[Dataset entries Boundary: Start]
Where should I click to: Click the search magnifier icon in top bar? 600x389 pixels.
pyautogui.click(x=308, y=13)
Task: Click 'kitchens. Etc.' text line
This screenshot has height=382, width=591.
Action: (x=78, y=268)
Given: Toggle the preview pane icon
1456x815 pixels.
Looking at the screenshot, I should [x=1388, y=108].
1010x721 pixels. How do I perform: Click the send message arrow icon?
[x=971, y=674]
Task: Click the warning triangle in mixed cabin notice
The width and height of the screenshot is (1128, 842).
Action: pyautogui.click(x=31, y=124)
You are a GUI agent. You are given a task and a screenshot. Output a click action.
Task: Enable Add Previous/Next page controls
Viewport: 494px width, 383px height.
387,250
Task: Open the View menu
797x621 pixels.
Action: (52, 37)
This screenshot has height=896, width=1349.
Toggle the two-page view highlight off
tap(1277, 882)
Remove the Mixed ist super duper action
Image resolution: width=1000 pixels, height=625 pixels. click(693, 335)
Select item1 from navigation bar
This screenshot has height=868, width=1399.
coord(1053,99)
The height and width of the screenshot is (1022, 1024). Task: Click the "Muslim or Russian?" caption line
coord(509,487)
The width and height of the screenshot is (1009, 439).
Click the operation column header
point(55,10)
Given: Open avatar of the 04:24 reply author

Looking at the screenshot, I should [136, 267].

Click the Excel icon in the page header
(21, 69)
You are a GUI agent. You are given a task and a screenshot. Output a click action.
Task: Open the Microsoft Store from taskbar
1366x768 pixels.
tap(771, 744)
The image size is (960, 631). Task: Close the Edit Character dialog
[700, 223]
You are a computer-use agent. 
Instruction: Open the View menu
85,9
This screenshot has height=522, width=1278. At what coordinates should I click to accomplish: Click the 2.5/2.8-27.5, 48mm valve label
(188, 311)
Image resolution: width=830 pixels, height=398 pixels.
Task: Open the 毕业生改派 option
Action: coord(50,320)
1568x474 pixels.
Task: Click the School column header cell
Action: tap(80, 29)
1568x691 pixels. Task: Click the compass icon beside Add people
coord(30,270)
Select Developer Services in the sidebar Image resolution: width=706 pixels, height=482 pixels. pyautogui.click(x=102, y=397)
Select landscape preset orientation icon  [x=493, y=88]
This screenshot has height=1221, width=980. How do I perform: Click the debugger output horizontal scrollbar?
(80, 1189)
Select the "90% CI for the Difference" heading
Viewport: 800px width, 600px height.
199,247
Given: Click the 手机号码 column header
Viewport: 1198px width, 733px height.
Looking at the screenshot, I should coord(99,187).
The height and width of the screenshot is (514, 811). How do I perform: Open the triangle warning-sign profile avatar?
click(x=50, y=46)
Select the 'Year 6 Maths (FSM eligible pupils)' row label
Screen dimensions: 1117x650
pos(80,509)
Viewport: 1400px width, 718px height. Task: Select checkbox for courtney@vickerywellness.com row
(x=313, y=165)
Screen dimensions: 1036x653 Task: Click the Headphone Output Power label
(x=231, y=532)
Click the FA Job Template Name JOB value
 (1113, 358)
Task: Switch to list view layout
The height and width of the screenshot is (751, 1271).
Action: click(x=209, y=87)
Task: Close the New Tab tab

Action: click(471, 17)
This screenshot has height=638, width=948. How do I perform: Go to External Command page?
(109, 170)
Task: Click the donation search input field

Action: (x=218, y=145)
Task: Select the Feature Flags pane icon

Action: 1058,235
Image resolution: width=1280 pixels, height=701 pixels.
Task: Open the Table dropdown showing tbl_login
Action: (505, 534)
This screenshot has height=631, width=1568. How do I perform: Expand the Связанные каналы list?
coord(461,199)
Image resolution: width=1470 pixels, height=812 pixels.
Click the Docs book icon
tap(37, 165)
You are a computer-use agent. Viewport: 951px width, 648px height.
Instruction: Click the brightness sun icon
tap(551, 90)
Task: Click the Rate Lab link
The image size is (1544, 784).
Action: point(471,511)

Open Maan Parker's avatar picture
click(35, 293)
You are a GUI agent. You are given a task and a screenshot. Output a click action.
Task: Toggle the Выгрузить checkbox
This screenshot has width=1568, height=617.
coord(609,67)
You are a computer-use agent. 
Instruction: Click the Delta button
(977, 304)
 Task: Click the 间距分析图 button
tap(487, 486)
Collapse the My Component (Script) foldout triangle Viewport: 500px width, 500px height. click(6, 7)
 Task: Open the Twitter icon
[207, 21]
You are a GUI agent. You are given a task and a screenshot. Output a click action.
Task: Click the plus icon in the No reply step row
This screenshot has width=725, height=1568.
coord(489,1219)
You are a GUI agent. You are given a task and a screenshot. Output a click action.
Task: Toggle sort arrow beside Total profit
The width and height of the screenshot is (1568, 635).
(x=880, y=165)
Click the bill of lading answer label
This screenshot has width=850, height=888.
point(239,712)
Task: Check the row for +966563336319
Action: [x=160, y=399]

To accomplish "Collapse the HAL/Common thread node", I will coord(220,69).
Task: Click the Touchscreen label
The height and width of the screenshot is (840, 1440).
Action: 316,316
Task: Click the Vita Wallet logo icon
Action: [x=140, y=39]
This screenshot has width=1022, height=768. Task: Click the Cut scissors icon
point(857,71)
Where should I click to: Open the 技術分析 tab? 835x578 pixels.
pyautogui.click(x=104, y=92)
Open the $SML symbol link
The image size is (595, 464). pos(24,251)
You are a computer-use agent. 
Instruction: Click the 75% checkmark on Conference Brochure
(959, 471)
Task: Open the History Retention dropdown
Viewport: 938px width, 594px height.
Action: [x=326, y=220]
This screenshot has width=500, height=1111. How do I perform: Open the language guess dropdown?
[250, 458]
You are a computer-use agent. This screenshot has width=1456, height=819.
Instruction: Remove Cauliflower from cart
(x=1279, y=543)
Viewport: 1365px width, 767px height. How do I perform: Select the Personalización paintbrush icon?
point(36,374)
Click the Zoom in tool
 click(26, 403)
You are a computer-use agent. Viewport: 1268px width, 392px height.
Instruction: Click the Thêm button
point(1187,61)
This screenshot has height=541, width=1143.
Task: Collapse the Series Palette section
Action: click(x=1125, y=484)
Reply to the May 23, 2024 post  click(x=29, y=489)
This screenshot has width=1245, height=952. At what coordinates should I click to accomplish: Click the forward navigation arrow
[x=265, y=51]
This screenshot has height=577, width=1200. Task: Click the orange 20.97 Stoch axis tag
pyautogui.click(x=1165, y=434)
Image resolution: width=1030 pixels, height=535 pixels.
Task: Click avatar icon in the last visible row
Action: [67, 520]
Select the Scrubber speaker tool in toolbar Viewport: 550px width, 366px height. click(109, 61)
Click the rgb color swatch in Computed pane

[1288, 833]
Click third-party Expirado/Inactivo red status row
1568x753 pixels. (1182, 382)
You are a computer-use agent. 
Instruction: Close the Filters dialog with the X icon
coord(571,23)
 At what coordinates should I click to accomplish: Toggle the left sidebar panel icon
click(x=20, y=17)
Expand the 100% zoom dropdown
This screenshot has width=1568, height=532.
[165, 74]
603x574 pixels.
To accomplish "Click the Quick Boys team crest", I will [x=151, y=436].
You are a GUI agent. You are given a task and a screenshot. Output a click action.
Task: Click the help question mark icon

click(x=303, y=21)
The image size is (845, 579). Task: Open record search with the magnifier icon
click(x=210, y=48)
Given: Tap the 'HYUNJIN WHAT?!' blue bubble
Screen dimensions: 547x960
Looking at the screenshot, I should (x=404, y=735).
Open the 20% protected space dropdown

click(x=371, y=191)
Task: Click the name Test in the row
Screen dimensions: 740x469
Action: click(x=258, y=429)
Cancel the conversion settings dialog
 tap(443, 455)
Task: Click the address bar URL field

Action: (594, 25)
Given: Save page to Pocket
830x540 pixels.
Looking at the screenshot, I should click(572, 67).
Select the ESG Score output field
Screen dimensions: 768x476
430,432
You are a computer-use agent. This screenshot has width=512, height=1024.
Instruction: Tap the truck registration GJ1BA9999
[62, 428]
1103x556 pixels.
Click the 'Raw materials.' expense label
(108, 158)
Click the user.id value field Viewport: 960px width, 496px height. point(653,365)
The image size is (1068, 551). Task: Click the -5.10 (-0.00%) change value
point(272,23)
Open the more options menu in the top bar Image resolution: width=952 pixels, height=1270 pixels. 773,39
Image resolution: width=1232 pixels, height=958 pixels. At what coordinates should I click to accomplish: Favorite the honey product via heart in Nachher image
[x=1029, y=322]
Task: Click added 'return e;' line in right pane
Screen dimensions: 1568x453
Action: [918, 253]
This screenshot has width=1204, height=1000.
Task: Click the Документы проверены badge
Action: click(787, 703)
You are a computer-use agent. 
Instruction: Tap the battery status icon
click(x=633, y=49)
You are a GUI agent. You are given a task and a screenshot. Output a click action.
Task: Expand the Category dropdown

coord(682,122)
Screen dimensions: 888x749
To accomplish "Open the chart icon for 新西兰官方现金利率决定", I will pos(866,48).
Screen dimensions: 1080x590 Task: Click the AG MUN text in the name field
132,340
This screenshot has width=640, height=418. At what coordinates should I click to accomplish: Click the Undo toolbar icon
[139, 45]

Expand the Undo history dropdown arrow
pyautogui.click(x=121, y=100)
[Dataset entries Boundary: End]
### How to complete this task
Copy nothing except the lines from the one holding "Given: Save page to Pocket" through the last line of the data above, and return them exactly.

### Written response
Given: Save page to Pocket
830x540 pixels.
Looking at the screenshot, I should click(572, 67).
Select the ESG Score output field
Screen dimensions: 768x476
430,432
You are a computer-use agent. This screenshot has width=512, height=1024.
Instruction: Tap the truck registration GJ1BA9999
[62, 428]
1103x556 pixels.
Click the 'Raw materials.' expense label
(108, 158)
Click the user.id value field Viewport: 960px width, 496px height. point(653,365)
The image size is (1068, 551). Task: Click the -5.10 (-0.00%) change value
point(272,23)
Open the more options menu in the top bar Image resolution: width=952 pixels, height=1270 pixels. 773,39
Image resolution: width=1232 pixels, height=958 pixels. At what coordinates should I click to accomplish: Favorite the honey product via heart in Nachher image
[x=1029, y=322]
Task: Click added 'return e;' line in right pane
Screen dimensions: 1568x453
Action: [918, 253]
This screenshot has width=1204, height=1000.
Task: Click the Документы проверены badge
Action: click(787, 703)
You are a computer-use agent. 
Instruction: Tap the battery status icon
click(x=633, y=49)
You are a GUI agent. You are given a task and a screenshot. Output a click action.
Task: Expand the Category dropdown

coord(682,122)
Screen dimensions: 888x749
To accomplish "Open the chart icon for 新西兰官方现金利率决定", I will pos(866,48).
Screen dimensions: 1080x590 Task: Click the AG MUN text in the name field
132,340
This screenshot has width=640, height=418. At what coordinates should I click to accomplish: Click the Undo toolbar icon
[139, 45]

Expand the Undo history dropdown arrow
pyautogui.click(x=121, y=100)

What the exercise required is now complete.